Before we go into that, a few remarks upfront. The two portfolios are my first experience with Wikifolio, so I had no idea how good or bad this platform is. And to be honest, I haven’t thought too much about it, because Wikifolio is currently the only feasible way to implement this strategy anyway (I already discussed this here). However, I severely underestimated how strong costs affect the performance.

Please don’t get this too negative. Wikifolio provides a service and there is nothing wrong with charging fees for this. Nonetheless, I think we should estimate the true impact of those fees and check how they affect performance. For this reason, this post maybe interesting for everyone who is active on Wikifolio. Even if you are not necessarily interested in my website and the stuff I am doing here.


Review – Report Analytics USA Large

The cumulative performance of the “Report Analytics USA Large” Wikifolio currently stands at -1.73% since inception in late July 2021. Given the macro developments of the last weeks, I am happy that the Wikifolio hasn’t lost too much money in absolute terms. However, it clearly missed the goal of relative outperformance vs. the S&P 500 Index. To get a truly investable benchmark, I use an ETF from Lyxor as proxy for the S&P 500 Net Total Return Index in EUR. This is the most suitable comparison because it considers reinvested dividends and, like the Wikifolio, is also denominated in EUR without any currency hedges.

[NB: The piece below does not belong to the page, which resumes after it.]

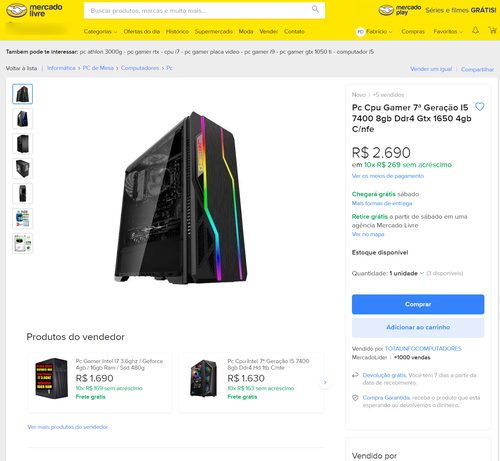Click the Mercado Play logo
The height and width of the screenshot is (461, 500).
pos(400,10)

The chart below shows the performance of the Wikifolio and this ETF since inception on July 29, 2021. Over the first months, the Wikifolio moved roughly in line with the index (which is not too bad). However, during November 2021 it suddenly started to underperform. I will give you some thoughts on the reasons for this in another review. But for the moment, let’s just look at the facts.

As of March 11, 2022, the Wikifolio is about 6.4 percentage points behind its benchmark. This is not what I aimed for and there are no excuses – the strategy simply sucked during the first months and in particular since mid of November 2021.

Technical Issues and Fees

However, one thing I want to highlight is the period from late December 2021 to mid of January 2022. As you can see, the line for the Wikifolio is flat. This has nothing to do with the stock selection, but is a technical issue. There was one stock for which Wikifolio didn’t receive a price from its data vendors. Wikifolio’s solution for this problem is somewhat unfortunate: they stop calculating the entire portfolio value and the Wikifolio has no price for that time. They also don’t backfill the gaps when the missing price becomes available again. The time series is therefore incomplete.

The other big issue are substantial fees associated with Wikifolio. Specifically, there is a fixed fee of 0.95% per year and a variable performance fee on all returns above the current High Water Mark.1This means that investors only pay performance fees when Wikifolios reach a new all-time-high. In my opinion, this is fair as portfolio managers don’t get paid for recovering prior losses. As far as I understand it, the portfolio manager can set this performance fee between 5% and 30%. Both of my Wikifolios charge the lowest possible performance fee of 5%. But compared to the total fee of 0.09% per year for the Lyxor ETF, the combination of 0.95% fixed and 5% performance fee is substantial and obviously reduces performance.2I would love to do it cheaper but at the moment I don’t see another sensible way to test the strategies in practice. Check this post for more details on that. Also note that even if other people invest in my Wikifolios, I only receive a fraction of the performance fee. Everything else goes to Wikifolio and its partners.

Indirect Trading Costs

Unfortunately, we are not even finished yet. There is another, somewhat more hidden layer of fees. While trading the stocks on Wikifolio, I occasionally observed bid-ask spreads that seemed a bit wide for my personal impression.3The bid-ask spread is the difference between the price at which a security can be bought (ask) and sold (bid). Traders, banks and market makers earn bid-ask-spreads as compensation for providing liquidity. The wider the spread, the more illiquid the security and vice versa. In addition to that, Wikifolio shows prices only in EUR. So I have no idea if they charge a fair exchange rate for converting the official USD stock prices to EUR. Again, I don’t want to be too negative. A bid-ask-spread and somewhat unfavorable exchange rates are pretty normal for most trading platforms and there is almost no chance to trade at the official exchange prices. Nevertheless, I must know the impact of these indirect costs to evaluate the true performance of my stock selection.4For those who are interested in more details: Wikifolio works with L&S Exchange to execute transactions. This is not an official exchange like the NYSE but an external market maker. In general, this is neither better nor worse. However, we should only trade on such platforms during the opening hours of the underlying exchange. Outside these opening hours, vendors like L&S can’t hedge themselves on the exchange. To compensate for that, they quote less favorable prices and wider spreads. As soon as I figured this out (fortunately quite early), I made sure to only trade when the US market was open.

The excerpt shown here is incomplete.